Zameer responded that the Maldives had a debt burden of MVR 124 billion when the incumbent administration took office in November last year. He said that half the debt was accumulated during the previous Maldivian Democratic Party (MDP) administration.
He said that Maldives could have gone bankrupt as warned as IMF had warned if the country had been forced settle its debt by the deadlines while ensuring the continuity of public services.
“But President [Dr. Mohamed Muizzu] has removed the Maldives from this scenario, boosted revenue streams, managed expenses, extended some of the debt repayment schedules, and has arranged everything by negotiating with bilateral partners,” he said.
Zameer said that IMF and credit rating agencies have stopped warning about the risk of Maldives doing bankrupt.
“Therefore, I would say that we are close to being saved from the scenario you mention. I don’t thing anyone is talking about it now.
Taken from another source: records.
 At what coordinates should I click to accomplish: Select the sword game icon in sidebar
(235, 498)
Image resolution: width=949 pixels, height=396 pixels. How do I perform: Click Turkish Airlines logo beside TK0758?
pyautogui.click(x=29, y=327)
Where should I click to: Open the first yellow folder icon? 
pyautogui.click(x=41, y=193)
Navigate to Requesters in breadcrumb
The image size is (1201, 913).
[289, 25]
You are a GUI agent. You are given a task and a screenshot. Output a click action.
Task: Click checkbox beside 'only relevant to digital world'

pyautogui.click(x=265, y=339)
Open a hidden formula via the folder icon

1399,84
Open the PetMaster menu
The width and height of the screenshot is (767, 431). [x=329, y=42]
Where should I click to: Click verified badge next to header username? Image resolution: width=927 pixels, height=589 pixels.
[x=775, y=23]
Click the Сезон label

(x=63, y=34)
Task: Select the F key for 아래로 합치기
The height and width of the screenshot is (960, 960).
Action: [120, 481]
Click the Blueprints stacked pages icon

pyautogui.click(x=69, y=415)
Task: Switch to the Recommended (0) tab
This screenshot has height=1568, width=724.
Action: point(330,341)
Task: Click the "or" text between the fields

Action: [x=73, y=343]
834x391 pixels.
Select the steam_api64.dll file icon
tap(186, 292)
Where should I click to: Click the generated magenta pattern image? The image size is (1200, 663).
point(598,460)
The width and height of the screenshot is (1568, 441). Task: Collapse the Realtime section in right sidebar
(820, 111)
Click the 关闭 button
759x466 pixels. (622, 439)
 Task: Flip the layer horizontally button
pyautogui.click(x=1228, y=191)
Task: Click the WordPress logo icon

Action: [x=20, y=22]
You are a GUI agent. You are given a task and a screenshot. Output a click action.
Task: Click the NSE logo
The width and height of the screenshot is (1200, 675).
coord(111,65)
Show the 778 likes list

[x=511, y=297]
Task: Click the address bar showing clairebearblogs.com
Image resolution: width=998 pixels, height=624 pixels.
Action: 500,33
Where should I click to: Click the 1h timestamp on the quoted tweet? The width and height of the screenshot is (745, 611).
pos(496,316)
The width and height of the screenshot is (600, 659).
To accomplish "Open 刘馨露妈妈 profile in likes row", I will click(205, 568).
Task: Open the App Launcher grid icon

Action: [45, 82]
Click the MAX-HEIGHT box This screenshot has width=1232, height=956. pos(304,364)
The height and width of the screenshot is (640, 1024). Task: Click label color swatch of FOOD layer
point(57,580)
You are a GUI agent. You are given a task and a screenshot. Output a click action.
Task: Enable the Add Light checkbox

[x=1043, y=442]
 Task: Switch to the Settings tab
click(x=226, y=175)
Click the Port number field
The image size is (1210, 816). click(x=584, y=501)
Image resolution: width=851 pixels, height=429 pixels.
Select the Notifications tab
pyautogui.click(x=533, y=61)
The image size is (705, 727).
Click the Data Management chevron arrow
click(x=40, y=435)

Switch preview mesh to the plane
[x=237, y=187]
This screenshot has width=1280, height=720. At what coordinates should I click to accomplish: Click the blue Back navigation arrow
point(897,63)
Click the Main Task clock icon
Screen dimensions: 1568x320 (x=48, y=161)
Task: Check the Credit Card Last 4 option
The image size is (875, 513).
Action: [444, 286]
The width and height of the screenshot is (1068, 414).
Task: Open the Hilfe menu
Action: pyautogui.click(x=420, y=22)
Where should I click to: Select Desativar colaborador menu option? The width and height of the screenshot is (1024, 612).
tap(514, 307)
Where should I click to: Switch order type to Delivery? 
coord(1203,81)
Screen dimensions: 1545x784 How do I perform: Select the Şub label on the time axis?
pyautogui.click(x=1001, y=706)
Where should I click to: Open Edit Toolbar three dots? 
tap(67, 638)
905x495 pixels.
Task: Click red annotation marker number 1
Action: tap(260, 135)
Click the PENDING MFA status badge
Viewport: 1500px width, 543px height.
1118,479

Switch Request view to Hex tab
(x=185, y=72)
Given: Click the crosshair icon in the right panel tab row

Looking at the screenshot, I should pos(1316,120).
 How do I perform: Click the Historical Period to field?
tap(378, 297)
Lately, what the rating agencies have been saying is to cut costs. To cut costs. But talk regarding Maldives being on the path to bankruptcy or insolvency has stopped,” he said.
He credited this to President Muizzu’s “strong” policies.
Maldives’ high debt burden remains the most pressing concern facing the country.
Maldives has an external debt service obligation of about USD 600 million due in 2025, and more than USD 1 billion in 2026 – including a USD 500 million sukuk. Top rating agencies Moody’s and Fitch have both downgraded Maldives’ credit rating citing risk of default.
In its recent in its biannual update released in October, the World Bank said that despite Maldives’ economic growth, the increasing public debt and high fiscal spending, particularly for public sector investments and subsidies, remains worrying.
According to the World Bank, the Maldives' total public and publicly guaranteed debt stood at USD 8.2 billion, or equivalent to 116 percent of GDP, in the first quarter of this year. The Finance Ministry estimates it will rise to 118 percent of the GDP at the end of the year.
But despite the concerns, the Maldivian administration has provided assurance it will honor its debt obligations to creditors and investors. It has also implemented measures aimed at alleviating the situation, including reducing the number of political appointees, reforming the Aasandha public health insurance scheme and raising taxes.
The administration plans to roll out more fiscal reforms in 2025, including more Aasandha reforms, and reforms of subsidies, welfare schemes, and State-Owned Enterprises.